Compare prolfqua and proda

Direct comparison with msqrob2 is impossible since, to fit the dropout model, the peptide intensities are required, while here, we are starting the analysis from the combined_proteins.tsv file.

bdir <- file.path("../inst/Benchresults/",format( Sys.Date(), "%Y%m%d"))
if (!dir.exists(bdir)) {dir.create(bdir)}

saveRDS(list(benchmark_proDA = benchmark_proDA, benchmark_prolfqua = benchmark_prolfqua)
  ,file.path("../inst/Benchresults/",format( Sys.Date(), "%Y%m%d"),"FragPipev14_comb_prot.RDS"))
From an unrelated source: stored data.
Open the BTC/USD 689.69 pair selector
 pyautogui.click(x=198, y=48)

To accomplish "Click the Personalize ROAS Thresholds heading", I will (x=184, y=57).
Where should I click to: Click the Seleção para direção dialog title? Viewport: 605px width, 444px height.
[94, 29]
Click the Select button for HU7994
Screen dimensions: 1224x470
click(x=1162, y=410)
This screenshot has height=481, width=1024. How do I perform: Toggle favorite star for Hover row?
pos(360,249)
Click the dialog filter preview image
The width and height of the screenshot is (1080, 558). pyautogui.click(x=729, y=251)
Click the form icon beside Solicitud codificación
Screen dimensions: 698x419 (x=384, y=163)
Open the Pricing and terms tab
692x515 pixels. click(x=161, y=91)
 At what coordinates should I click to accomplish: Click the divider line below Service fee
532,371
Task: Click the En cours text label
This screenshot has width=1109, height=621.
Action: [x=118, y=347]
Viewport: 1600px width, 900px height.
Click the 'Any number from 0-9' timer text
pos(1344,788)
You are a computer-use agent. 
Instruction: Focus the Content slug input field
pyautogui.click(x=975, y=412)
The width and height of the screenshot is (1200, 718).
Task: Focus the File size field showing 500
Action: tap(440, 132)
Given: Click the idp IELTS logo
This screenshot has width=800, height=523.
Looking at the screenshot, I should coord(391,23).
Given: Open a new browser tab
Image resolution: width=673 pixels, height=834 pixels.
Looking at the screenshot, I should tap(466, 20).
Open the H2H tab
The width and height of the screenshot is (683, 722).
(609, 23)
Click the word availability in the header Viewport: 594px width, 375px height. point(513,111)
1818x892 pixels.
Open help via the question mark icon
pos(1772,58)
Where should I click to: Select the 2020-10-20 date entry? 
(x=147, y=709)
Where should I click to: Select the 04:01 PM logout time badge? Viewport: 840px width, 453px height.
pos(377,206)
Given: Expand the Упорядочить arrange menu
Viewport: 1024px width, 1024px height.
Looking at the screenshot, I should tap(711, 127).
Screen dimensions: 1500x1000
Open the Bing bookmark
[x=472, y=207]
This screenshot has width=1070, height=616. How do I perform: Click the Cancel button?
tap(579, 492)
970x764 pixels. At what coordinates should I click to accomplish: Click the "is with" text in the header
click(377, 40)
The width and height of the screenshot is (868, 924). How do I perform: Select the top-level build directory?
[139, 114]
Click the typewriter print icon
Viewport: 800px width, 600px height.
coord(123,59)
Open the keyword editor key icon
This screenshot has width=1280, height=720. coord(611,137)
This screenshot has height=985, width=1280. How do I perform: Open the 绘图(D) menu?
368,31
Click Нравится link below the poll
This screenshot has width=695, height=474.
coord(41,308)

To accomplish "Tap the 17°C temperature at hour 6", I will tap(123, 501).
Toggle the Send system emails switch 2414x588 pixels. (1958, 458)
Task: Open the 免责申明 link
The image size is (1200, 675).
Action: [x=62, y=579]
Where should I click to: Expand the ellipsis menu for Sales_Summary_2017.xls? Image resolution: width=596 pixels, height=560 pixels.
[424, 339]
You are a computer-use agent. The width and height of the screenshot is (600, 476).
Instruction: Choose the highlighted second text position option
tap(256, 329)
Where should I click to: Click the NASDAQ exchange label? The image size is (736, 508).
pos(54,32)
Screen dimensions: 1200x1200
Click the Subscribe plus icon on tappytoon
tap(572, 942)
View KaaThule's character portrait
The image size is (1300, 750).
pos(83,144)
proda <- benchmark_proDA$pAUC_summaries()$ftable$content
proda$package <- "proda"
prolfqua <- benchmark_prolfqua$pAUC_summaries()$ftable$content
prolfqua$package <- "prolfqua"

tmp <- dplyr::bind_rows(proda, prolfqua)
tmp$what |> unique()
## [1] "diff"           "scaled.pval"    "t_statistic"    "scaled.p.value"
## [5] "statistic"
tmp$what[tmp$what == "statistic"] <- "t_statistic"
tmp$what[tmp$what == "scaled.pval"] <- "scaled.p.value"

tmp |> ggplot2::ggplot(ggplot2::aes(x = what, y = pAUC_10, group = package, color = NULL, fill = package)) +
  ggplot2::geom_bar(stat = "identity",  position = ggplot2::position_dodge()) +
  ggplot2::facet_wrap(~ contrast) +
  ggplot2::theme(axis.text.x = ggplot2::element_text(angle = 90, vjust = 0.5, hjust = 1))